**The task**
While leaving the pictures out, set down only the lines from the one with "Open technical indicators chart icon" through the end of the records, exactly as they stand.

══ Entries provided ══

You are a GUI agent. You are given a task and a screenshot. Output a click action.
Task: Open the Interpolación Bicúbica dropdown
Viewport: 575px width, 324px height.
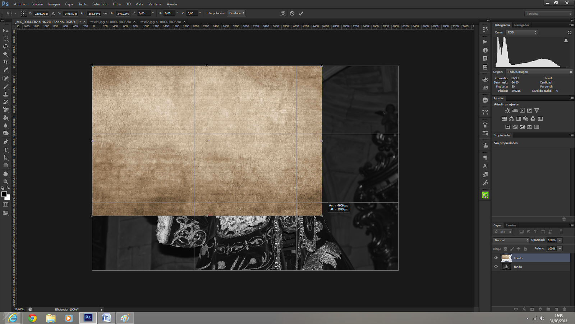pyautogui.click(x=236, y=13)
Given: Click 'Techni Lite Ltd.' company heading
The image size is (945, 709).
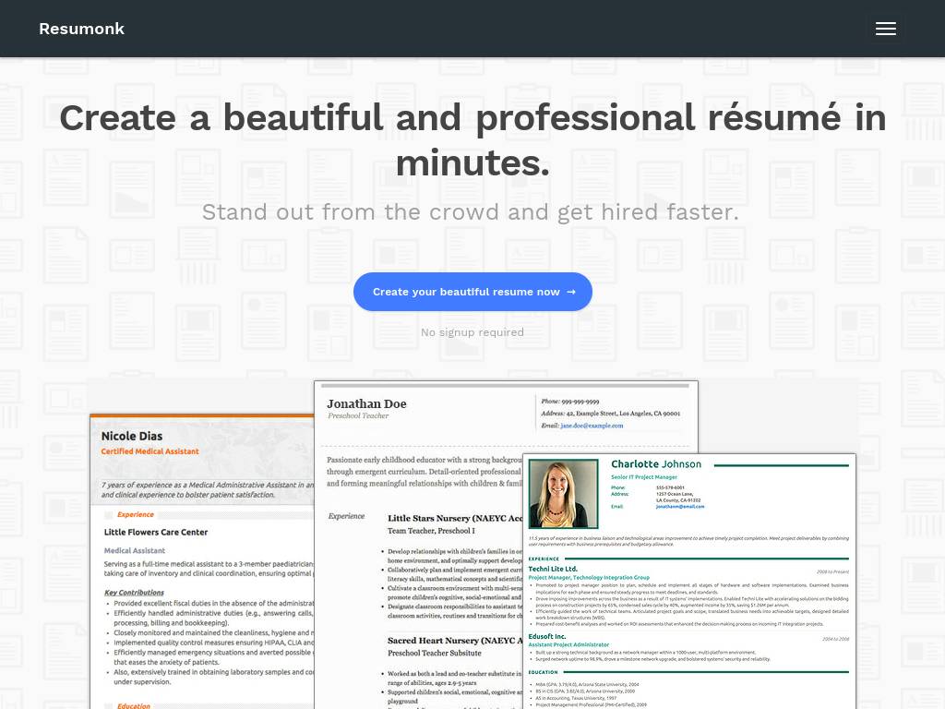Looking at the screenshot, I should point(553,569).
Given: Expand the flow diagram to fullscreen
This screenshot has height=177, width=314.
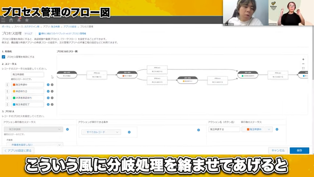Looking at the screenshot, I should [x=303, y=68].
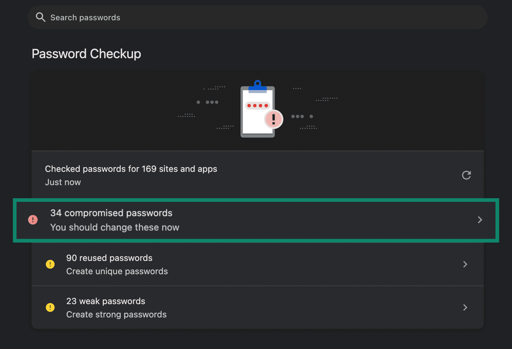Click the red password dots on the clipboard graphic
This screenshot has width=512, height=349.
257,105
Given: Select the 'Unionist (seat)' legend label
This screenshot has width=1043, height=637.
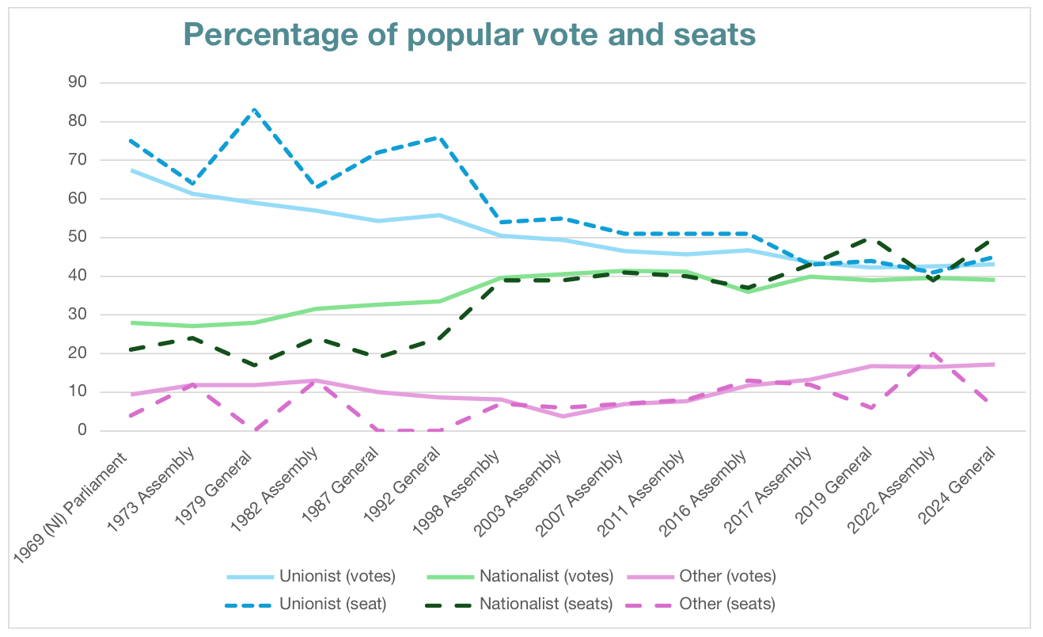Looking at the screenshot, I should tap(333, 604).
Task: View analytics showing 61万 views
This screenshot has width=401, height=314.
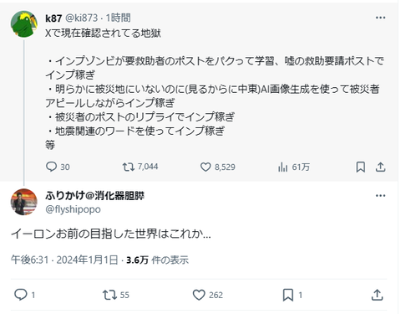Action: [294, 167]
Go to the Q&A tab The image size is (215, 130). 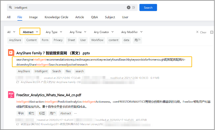pyautogui.click(x=94, y=17)
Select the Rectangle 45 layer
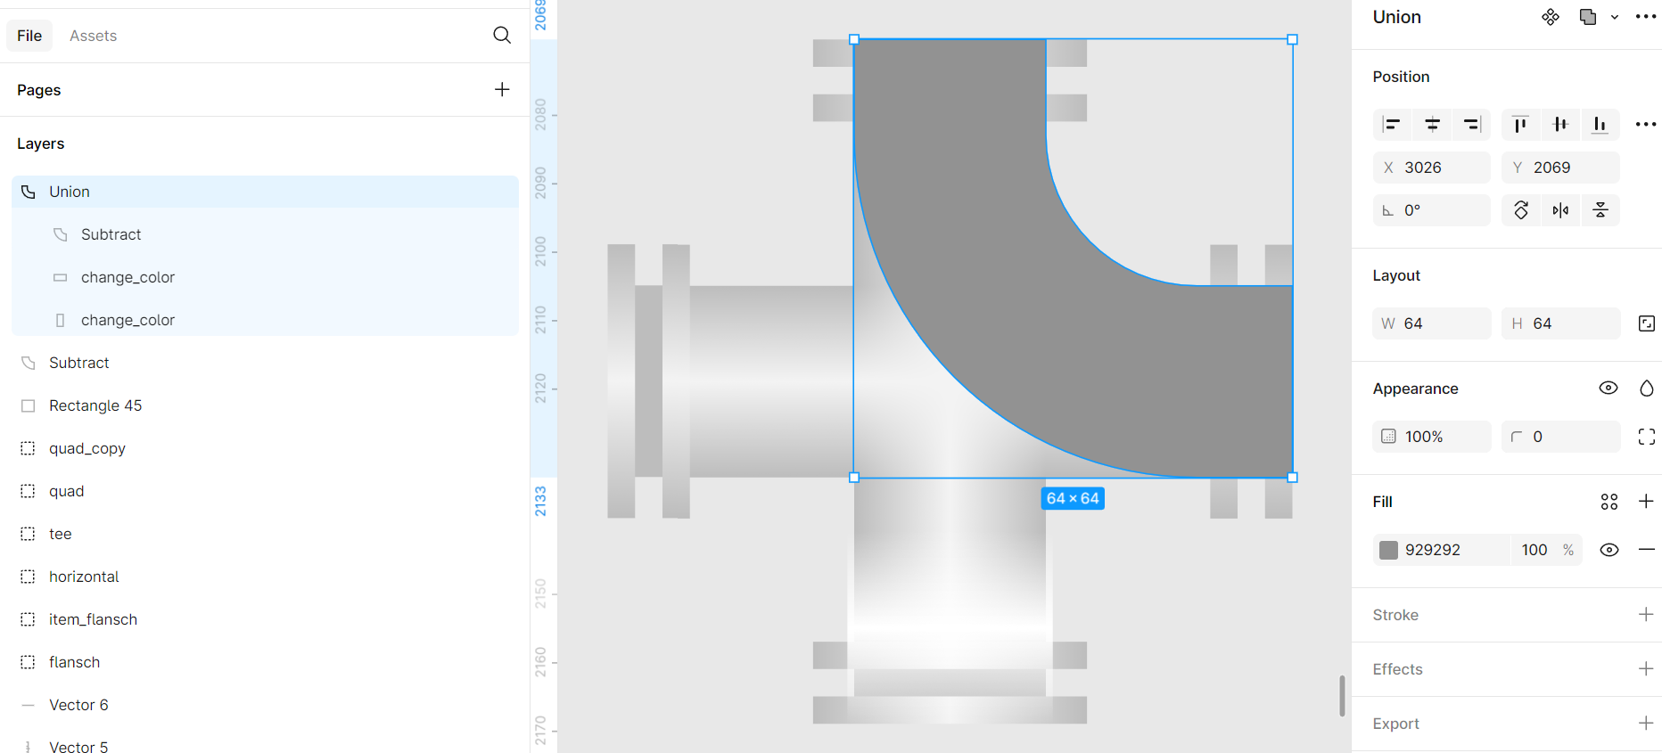 [x=95, y=405]
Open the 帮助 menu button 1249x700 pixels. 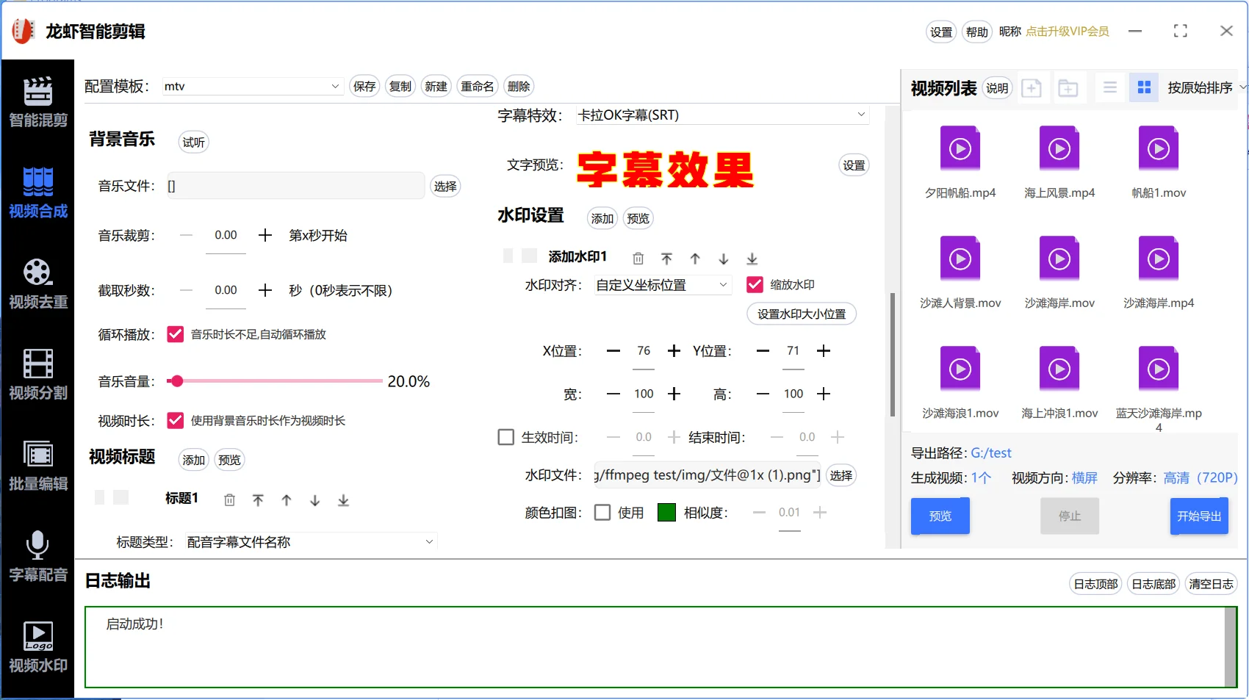pos(976,32)
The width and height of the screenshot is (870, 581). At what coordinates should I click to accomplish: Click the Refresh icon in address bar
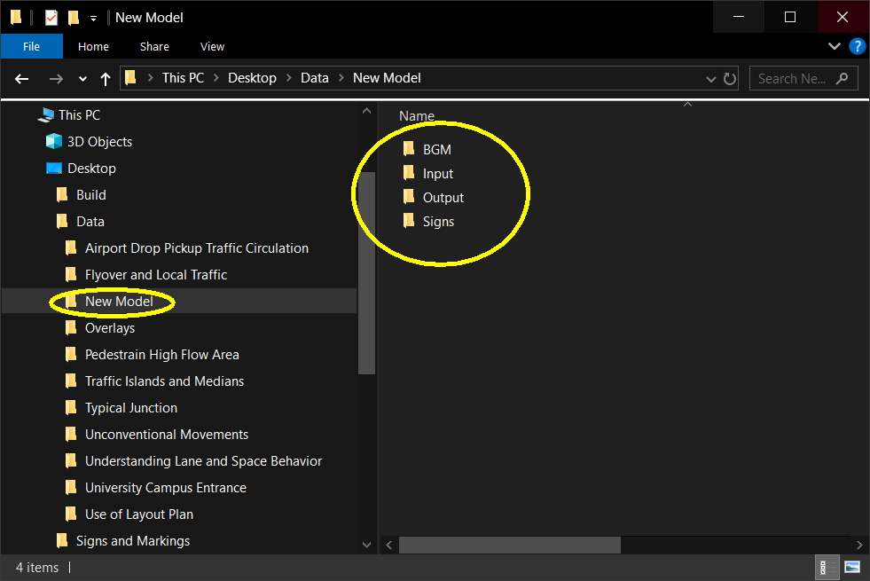[730, 79]
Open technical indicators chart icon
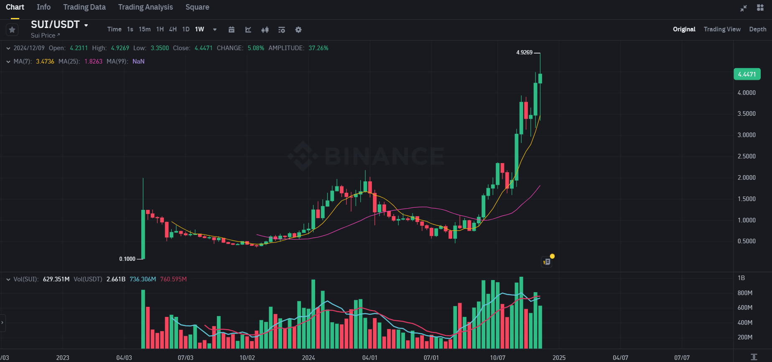Viewport: 772px width, 362px height. click(248, 30)
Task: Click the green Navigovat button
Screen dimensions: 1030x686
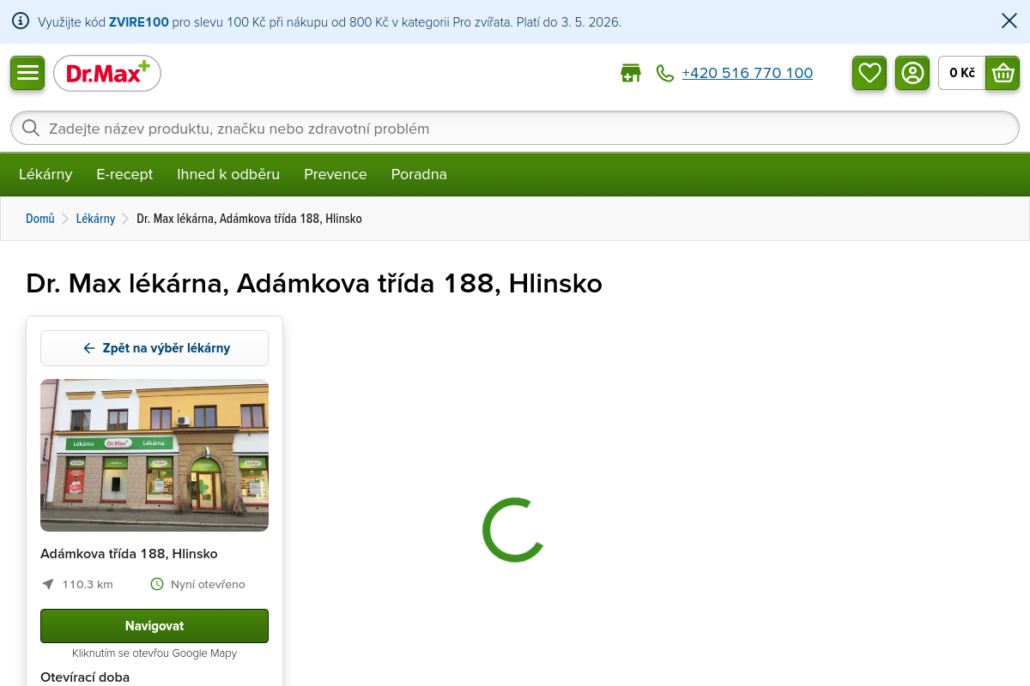Action: (155, 626)
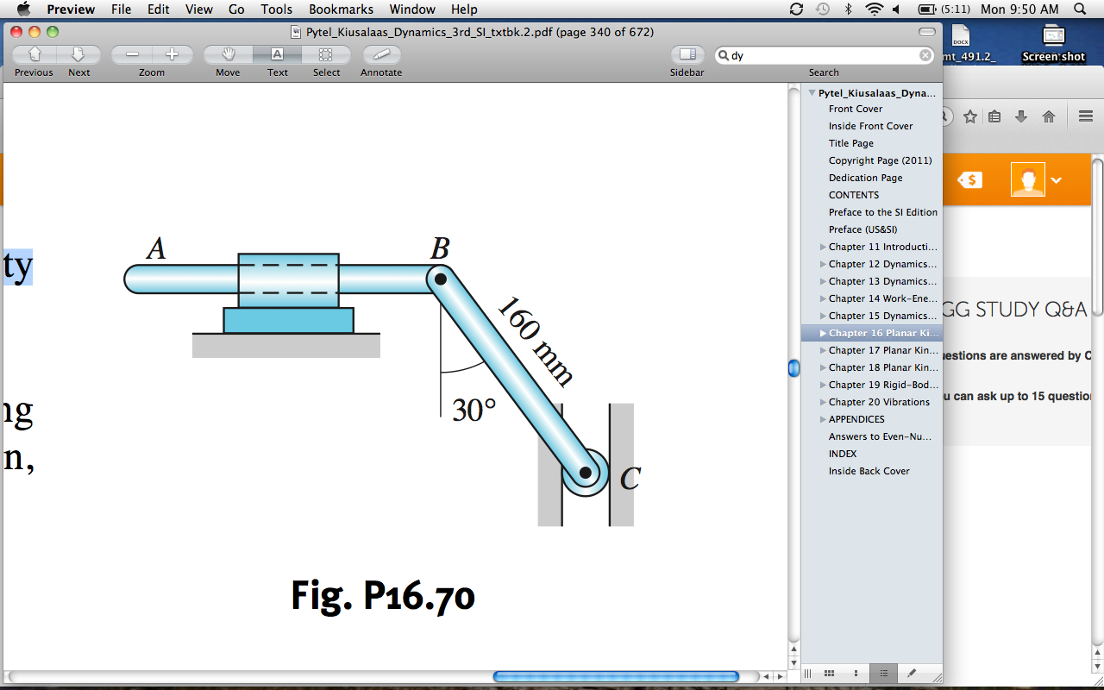Open the Wi-Fi menu bar icon
The width and height of the screenshot is (1104, 690).
coord(874,9)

═══

**Written answer**
Open technical indicators chart icon
Viewport: 772px width, 362px height. click(248, 30)
Task: Click the green Navigovat button
Screen dimensions: 1030x686
Action: (155, 626)
Open the Wi-Fi menu bar icon
The width and height of the screenshot is (1104, 690).
coord(874,9)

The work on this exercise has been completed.